Daniel was an old man by now. Under Belshazzar’s grandfather, Nebuchadnezzar, Daniel had been a man of great authority in charge of the affairs of state for this great empire. He was a man much sought after for his wisdom and his eerie ability to understand mysteries and dreams. He had a personal connection with God that even the king respected. But not Belshazzar.

Character and integrity are not always passed on to subsequent generations, and Nebuchadnezzar’s grandson, although aware of his grandfather’s humbling experience with God, refused to submit to God. He heard Daniel’s warning from the Hebrew prophet that he would be the last of Nebuchadnezzar’s line, but he laughed at it. And now Cyrus, Babylon’s greatest threat, had been defeated and just to show his arrogance and defiance, Belshazzar would bring out the sacred vessels and have a drunken party for a thousand of his lords.

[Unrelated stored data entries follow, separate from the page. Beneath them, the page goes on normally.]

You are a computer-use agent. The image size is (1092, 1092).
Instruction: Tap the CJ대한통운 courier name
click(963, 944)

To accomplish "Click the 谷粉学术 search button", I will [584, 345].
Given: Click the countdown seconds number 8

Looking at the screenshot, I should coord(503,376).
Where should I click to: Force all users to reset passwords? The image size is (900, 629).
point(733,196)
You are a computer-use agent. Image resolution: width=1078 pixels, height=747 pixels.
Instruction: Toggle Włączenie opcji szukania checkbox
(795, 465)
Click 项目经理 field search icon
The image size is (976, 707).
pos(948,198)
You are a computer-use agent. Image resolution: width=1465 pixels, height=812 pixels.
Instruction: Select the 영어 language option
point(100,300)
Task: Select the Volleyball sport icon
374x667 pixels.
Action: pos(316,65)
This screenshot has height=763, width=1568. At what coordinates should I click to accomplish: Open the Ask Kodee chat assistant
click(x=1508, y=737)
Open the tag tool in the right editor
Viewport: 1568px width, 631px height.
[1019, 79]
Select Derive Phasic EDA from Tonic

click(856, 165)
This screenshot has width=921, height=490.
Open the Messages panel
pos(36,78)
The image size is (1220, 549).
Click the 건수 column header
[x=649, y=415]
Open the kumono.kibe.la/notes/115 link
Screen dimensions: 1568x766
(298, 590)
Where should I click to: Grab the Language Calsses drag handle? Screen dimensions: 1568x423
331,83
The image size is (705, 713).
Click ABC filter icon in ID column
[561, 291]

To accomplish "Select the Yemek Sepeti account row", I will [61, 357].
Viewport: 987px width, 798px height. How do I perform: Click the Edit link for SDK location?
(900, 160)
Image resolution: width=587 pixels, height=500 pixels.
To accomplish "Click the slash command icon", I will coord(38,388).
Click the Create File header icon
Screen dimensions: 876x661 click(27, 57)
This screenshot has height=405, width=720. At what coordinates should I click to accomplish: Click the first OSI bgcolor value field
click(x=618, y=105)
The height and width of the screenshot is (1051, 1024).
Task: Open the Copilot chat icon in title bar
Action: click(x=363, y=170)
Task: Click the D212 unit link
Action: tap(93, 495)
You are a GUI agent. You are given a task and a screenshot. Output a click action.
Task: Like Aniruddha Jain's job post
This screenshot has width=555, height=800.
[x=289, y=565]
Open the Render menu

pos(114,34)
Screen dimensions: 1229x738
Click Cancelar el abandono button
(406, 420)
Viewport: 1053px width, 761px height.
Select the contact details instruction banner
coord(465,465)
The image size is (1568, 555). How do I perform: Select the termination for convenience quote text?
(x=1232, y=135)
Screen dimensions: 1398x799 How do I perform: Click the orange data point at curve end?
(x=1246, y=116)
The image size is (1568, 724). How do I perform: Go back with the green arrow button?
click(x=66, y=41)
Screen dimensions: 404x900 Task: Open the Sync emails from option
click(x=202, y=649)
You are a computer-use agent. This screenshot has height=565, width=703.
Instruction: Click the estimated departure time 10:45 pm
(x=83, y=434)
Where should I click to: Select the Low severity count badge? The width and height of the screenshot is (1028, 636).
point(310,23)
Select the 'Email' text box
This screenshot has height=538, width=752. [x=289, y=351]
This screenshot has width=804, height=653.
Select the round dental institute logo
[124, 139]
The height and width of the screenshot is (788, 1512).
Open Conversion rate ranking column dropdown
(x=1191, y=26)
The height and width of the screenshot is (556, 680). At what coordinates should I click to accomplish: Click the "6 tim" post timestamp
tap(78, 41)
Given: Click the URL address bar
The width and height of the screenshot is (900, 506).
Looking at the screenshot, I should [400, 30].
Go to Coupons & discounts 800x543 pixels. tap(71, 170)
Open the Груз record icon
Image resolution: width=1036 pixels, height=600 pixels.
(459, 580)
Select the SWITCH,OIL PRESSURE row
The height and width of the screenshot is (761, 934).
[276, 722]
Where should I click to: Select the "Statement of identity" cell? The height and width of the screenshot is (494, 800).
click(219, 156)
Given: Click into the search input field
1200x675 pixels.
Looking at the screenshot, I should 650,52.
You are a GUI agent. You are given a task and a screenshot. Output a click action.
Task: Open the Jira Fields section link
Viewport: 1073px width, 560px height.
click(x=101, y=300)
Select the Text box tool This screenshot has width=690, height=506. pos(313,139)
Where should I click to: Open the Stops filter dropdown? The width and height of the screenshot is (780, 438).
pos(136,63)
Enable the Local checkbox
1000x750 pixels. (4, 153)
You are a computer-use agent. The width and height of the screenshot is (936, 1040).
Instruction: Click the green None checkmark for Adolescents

Daniel, who had been set out to pasture, was in his 80’s by now. He knew the time was nigh for the fulfillment of the restoration of Jerusalem that would come after 70 years of captivity. He had served well during those 70 years, but how long it had been! But there would be one more mission for God, his greatest one. He knew the prophesy in Isaiah 44 and 45 well. Whether he understood the details or not was not important. That which God had promised, He would bring to pass. And somehow this revelation had been handed to Daniel to be brought forth at the right time.

And now the queen was calling for him to come into the banquet room to tell the king what the writing on the wall meant.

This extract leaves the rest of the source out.